• [문제 자료]
--------------------
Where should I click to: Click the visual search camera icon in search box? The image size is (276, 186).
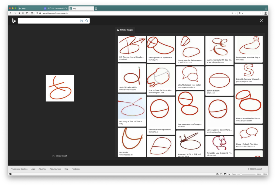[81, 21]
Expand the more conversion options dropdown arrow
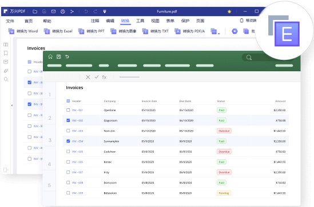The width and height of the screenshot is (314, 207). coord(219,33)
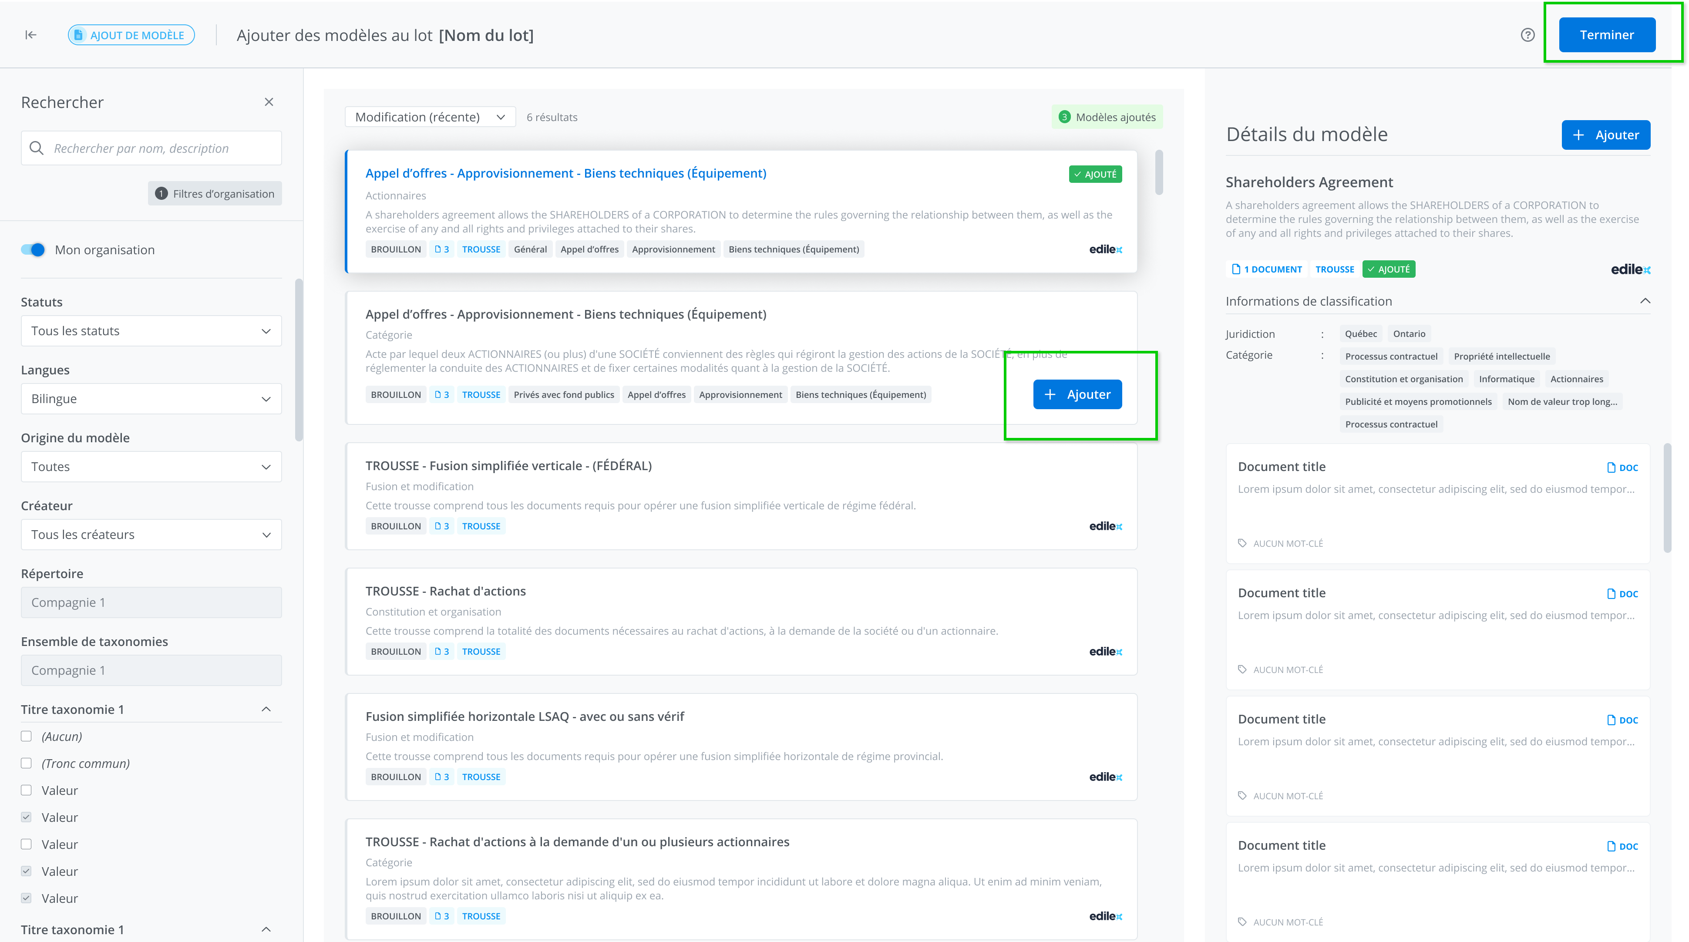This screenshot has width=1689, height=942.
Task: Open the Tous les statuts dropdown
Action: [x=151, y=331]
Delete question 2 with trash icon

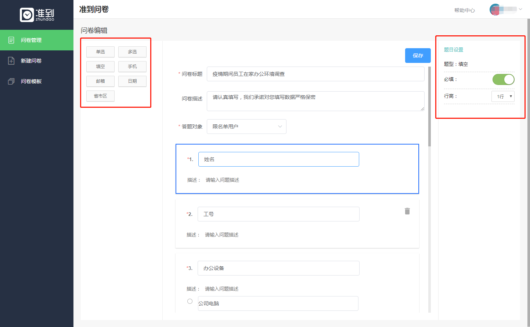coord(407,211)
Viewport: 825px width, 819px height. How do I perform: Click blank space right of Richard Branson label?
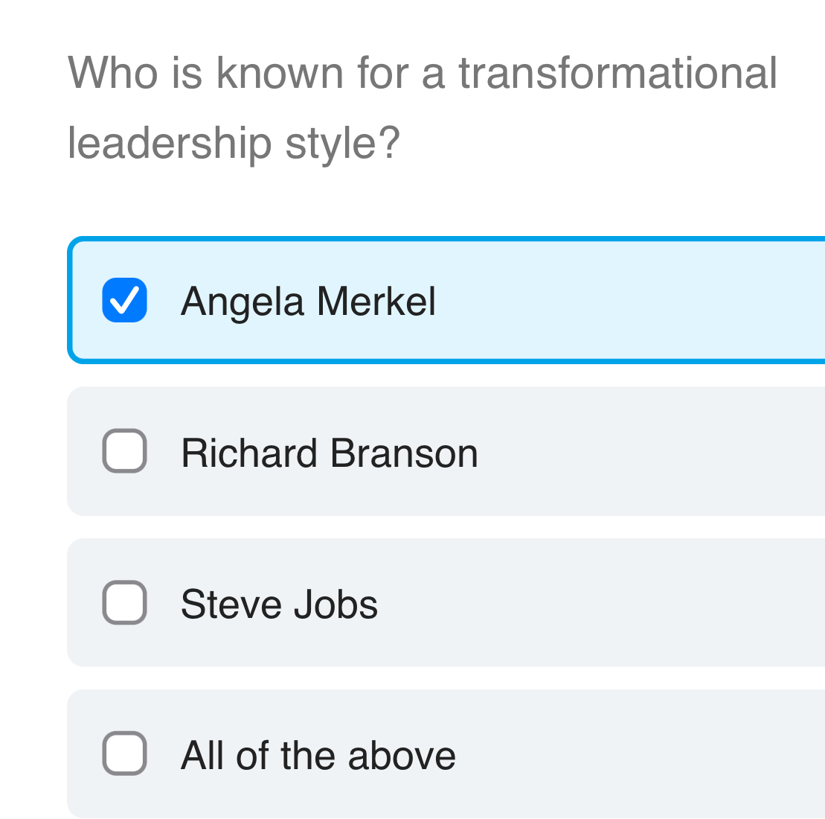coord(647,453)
--------------------
• [문제]
위 줄들에서 "trash icon"만 "bin icon"(으)로 고치고 나머지는 그대로 둔 채 모든 줄을 다시 적으세요. 그림은 답에서 빼세요.

• [풀이]
Where should I click to: Click the visual search camera icon in search box? The image size is (276, 186).
[81, 21]
Expand the more conversion options dropdown arrow
The width and height of the screenshot is (314, 207). coord(219,33)
This screenshot has width=1689, height=942.
Task: Open the Tous les statuts dropdown
Action: [x=151, y=331]
Delete question 2 with bin icon

coord(407,211)
Viewport: 825px width, 819px height. How do I perform: Click blank space right of Richard Branson label?
coord(647,453)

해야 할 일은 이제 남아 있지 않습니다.